Even as kids were taken out of schools and told to social distance last year due to COVID-19, researchers found that high school seniors reported similar levels of drug use before and during social distancing policies were implemented.

Even as kids were taken out of schools last year due to COVID-19, a new study shows teens continued to use drugs only slightly less or at the same pace as they did before social distancing measures were put in place.


Researchers at the University of Michigan and Columbia University found high school seniors reported the ease in which they were able to obtain marijuana, alcohol or nicotine vaping products decreased at record levels, even as drug use had little to no change.


Richard Miech, a co-author and research professor at the University of Michigan in the Institute for Social Research, said the study’s results were not what he expected. He thought schools were one of the largest risk factors for teen drug use.


“Schools are where kids are likely to encounter peer pressure to use drugs. Schools are where kids are likely to find peers who can get them drugs, and it’s largely through schools that kids are invited to peer parties where there are opportunities to use drugs,” Miech tells The News Station in an email.


“Even if we close all the schools and disrupt all social interactions, kids are still going to use drugs at about the same level as they did beforehand.” — Richard Miech, co-author and research professor at the University of Michigan in the Institute for Social Research

Before social distancing, 86% of the surveyed teens said they could “fairly easily” or “very easily” obtain alcohol, compared to 76% for marijuana and 73% for nicotine vaping.


These levels declined by 24%, 17% and 10%, respectively. Marijuana had only ever decreased by 2% between each consecutive year of study since 1975 compared to a record decline of 1% for alcohol availability.


“Perceived availability of marijuana, alcohol and vaping devices declined at historic rates during the pandemic of 2020,” the researchers write. “Lack of accompanying reductions in prevalence for marijuana and binge drinking demonstrates the substantial challenges facing a supply-side approach to the reduction of adolescent use of these substances.”

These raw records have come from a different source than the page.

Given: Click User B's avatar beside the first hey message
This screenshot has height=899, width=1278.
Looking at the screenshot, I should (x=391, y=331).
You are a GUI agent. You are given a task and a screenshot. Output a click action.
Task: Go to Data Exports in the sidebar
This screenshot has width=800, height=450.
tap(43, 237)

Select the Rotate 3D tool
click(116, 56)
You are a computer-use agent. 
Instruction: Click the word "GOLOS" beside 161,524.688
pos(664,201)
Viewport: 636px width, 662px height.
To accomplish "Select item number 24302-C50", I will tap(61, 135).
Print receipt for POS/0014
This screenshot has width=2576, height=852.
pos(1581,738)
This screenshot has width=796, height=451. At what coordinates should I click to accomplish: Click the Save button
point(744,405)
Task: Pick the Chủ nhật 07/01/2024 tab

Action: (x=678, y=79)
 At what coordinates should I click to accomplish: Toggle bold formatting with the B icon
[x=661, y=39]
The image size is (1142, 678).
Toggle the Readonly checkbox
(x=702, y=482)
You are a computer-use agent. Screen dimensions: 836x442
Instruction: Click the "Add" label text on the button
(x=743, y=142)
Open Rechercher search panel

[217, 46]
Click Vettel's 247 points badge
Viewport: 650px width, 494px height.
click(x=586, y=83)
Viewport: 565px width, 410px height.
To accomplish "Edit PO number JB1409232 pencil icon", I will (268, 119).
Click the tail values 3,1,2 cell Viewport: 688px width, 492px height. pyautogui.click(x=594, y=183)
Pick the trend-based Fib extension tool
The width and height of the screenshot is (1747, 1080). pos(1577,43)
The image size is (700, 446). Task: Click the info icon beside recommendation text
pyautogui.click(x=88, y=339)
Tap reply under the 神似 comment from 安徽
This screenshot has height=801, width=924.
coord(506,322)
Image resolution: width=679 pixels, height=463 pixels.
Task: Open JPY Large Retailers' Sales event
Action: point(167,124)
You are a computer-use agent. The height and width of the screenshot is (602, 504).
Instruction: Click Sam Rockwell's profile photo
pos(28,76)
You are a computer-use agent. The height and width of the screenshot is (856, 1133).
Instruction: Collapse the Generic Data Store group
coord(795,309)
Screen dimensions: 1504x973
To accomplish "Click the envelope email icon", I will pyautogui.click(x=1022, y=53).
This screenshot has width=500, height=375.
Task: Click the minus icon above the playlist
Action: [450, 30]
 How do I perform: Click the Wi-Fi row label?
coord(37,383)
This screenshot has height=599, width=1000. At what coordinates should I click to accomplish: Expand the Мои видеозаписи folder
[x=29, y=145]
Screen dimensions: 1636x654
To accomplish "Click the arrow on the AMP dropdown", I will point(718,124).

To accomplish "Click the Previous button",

This “supply-side approach” toward drug use states that reducing the availability of substances would curb drug use. Social distancing is designed to limit interactions with people, thus disrupting opportunities to obtain drugs or use them unmonitored.


“If successful, these policies would be expected to reduce adolescent substance use,” the report states.


Miech expected to find one of the largest, short-term drops ever in drug use.


“I was somewhat flabbergasted and put the project on the back burner for a couple weeks,” Miech says, needing to think about the survey results more. 


To an extent, the assumption did hold true, though only for the thought that getting drugs would be harder. The baseline before the pandemic for getting drugs was already high — nearly three-quarters of the teens said they could easily access the drugs.


The researchers do disclose that the survey fails to account for whether teens stockpiled or doubled down efforts to get the same high they felt before the pandemic. Additionally, social distancing increased levels of isolation and loneliness, potentially leading to the perseverance of drug use.


“These results, therefore, point to the pandemic as a unique opportunity to assess the proposition that decreases in substance availability will lead to decreases in substance use prevalence,” the report reads.


While the pandemic allowed a real-world example of what happens when kids are distanced from one another, Miech said the results actually show the supply-side argument faces a very large, uphill battle, which is a problem when trying to reduce teen drug use.


“Even if we close all the schools and disrupt all social interactions, kids are still going to use drugs at about the same level as they did beforehand,” Miech says.